Making the Prompt Dynamic

With the basic call defined, let's test it by providing a sample prompt like "a photo of a Cocker Spaniel". We should get back a JSON response with the generated image URL. Now we're ready to connect it to our Bubble frontend and make the prompt customizable!

Displaying AI-Generated Images in the Bubble App

On our Bubble app page, let's add a text input for the prompt, a button to call the API, and a gallery to display results.

We'll store generated images in a repeating group, with fields for the prompt and image binary.

Creating Inputs and Outputs on the Page

Add a multiline text input for the user to provide an image prompt. Next add a button to trigger the API call on click. Below that, create a repeating group bound to a new 'AIImage' database type with 'prompt' and 'image' fields.

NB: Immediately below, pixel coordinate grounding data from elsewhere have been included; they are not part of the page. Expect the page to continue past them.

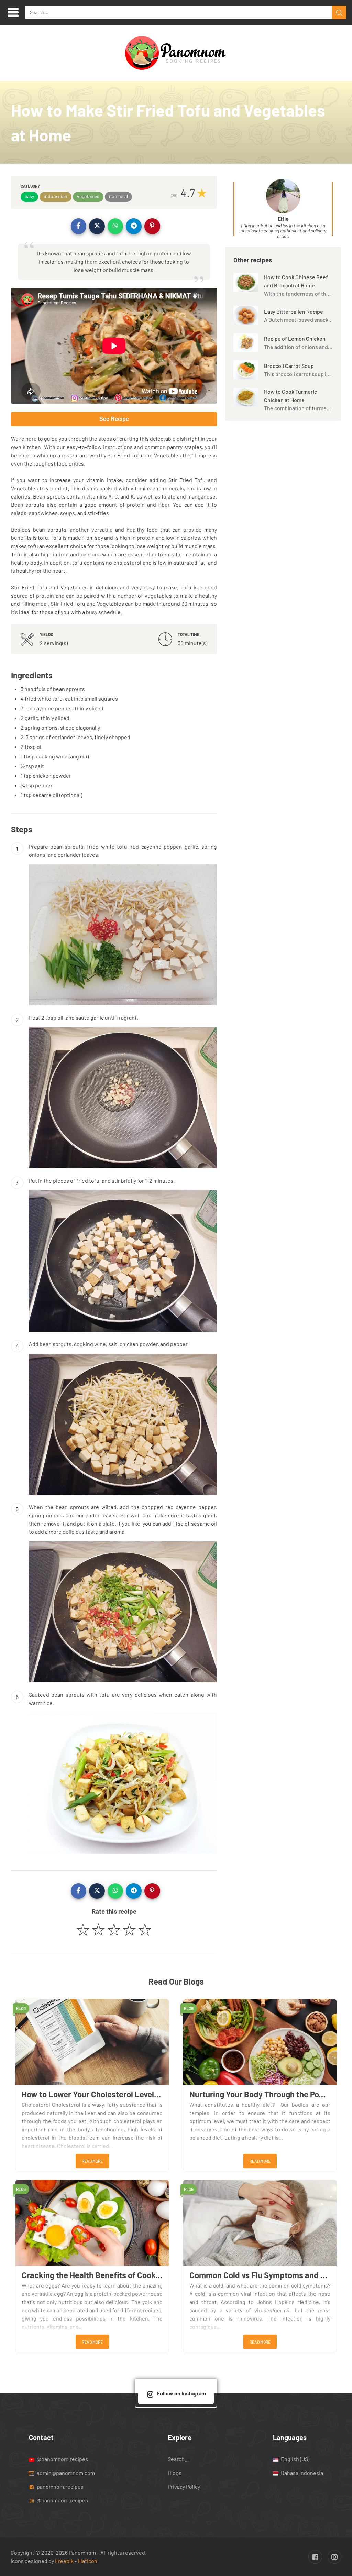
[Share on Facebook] (79, 226)
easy (29, 196)
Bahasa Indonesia (301, 2472)
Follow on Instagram (181, 2393)
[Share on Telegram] (134, 226)
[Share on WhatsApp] (115, 226)
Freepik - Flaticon (76, 2560)
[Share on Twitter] (97, 226)
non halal (118, 196)
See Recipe (114, 419)
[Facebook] (315, 2557)
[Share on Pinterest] (152, 226)
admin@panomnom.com (66, 2472)
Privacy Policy (184, 2486)
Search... (178, 2459)
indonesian (55, 196)
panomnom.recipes (60, 2486)
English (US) (294, 2459)
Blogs (175, 2472)
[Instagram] (334, 2557)
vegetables (88, 196)
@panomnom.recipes (62, 2459)
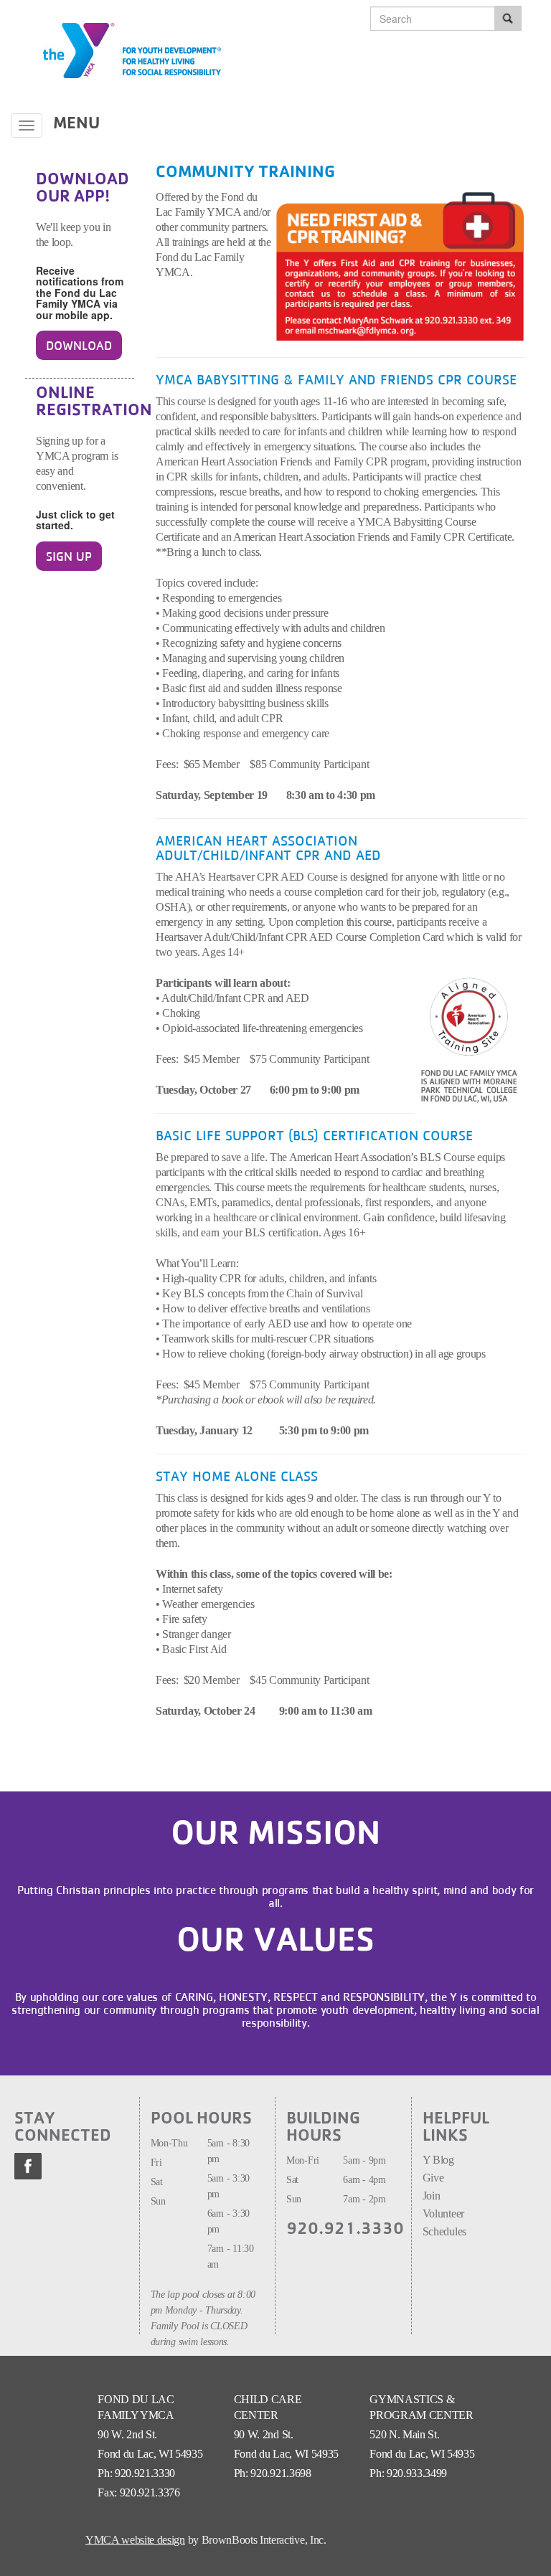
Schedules (444, 2231)
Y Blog (438, 2160)
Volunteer (445, 2213)
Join (433, 2195)
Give (433, 2178)
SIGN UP (69, 556)
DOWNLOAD (79, 345)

This will store each generation.

Integrating the API Call into a Workflow

In the button's workflow, call the OpenAI action using the dynamic prompt text. Save the image URL to our storage with a filename matching the prompt. Also save the prompt text itself to the AIImage database record's prompt field before resetting the inputs.

Displaying Results and Resetting

Finally, show a gallery of all previously generated AIImage records so the user can browse the results. When the input is reset, the cycle can begin again to generate another image.

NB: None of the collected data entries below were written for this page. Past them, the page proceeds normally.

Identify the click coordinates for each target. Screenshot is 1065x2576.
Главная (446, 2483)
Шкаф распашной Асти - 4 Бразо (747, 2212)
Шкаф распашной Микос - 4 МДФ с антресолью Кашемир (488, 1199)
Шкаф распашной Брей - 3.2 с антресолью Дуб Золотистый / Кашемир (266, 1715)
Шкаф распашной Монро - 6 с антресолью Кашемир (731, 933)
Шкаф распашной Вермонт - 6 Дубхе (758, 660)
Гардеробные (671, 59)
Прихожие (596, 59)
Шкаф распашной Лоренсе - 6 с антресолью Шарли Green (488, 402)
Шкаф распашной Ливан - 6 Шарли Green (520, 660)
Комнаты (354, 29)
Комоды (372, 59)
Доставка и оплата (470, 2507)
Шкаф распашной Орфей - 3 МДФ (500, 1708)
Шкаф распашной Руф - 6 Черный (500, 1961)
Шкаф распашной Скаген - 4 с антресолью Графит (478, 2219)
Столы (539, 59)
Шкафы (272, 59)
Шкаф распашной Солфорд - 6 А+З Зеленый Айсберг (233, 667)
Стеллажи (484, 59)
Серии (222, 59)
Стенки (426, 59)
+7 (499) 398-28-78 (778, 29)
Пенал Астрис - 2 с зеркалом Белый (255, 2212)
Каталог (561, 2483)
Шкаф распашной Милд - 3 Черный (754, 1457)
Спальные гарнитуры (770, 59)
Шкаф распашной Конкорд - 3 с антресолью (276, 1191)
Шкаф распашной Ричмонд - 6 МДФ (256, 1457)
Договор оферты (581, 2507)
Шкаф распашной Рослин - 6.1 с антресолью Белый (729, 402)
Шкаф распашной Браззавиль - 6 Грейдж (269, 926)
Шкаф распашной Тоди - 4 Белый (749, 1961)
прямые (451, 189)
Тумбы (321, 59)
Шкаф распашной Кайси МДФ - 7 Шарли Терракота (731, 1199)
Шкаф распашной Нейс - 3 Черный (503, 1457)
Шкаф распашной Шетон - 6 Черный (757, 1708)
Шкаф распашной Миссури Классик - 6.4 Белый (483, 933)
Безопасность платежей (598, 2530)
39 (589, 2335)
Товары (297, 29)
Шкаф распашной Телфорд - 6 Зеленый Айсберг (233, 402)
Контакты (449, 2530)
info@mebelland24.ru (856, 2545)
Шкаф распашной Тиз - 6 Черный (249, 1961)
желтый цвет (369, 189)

Troubleshooting Common Issues when Connecting OpenAI

With the basics connected, there are some edge cases around handling OpenAI API responses and managing storage that are good to understand before productionizing this in an app.

Handling API Response Data

Since we request one image but OpenAI returns a list, we have to handle extracting just the first result's URL to save the image binary. Always examine the full API response structure so you can properly parse the desired fields.

Storing Images Locally

While OpenAI hosts generated images temporarily, it's insecure to rely on their URLs indefinitely. Instead we save each image to the Bubble database under our control. This avoids losing images if they get cleaned up from OpenAI's servers after an unknown TTL.

Conclusion and Next Steps for Implementation

That wraps up a basic example of leveraging OpenAI's DALL-E 3 AI image generator within a Bubble application!

Some next steps would be allowing users more control over image styles and parameters before calling the API. The prompts could also integrate dynamic content from elsewhere in the app.


Q: How do I get an API key for OpenAI?
A: You can generate a new API key by signing up at openai.com and accessing your account settings. Be sure to keep this key private.

Q: What is the benefit of saving images locally in Bubble?
A: Saving OpenAI images locally through Bubble ensures you maintain access to them independently of OpenAI's own storage limits.

Q: How can I customize the image generation further?
A: You can fine tune the prompts provided to DALL-E 3 for more specific outputs. Additionally, multiple images can be requested in a single call.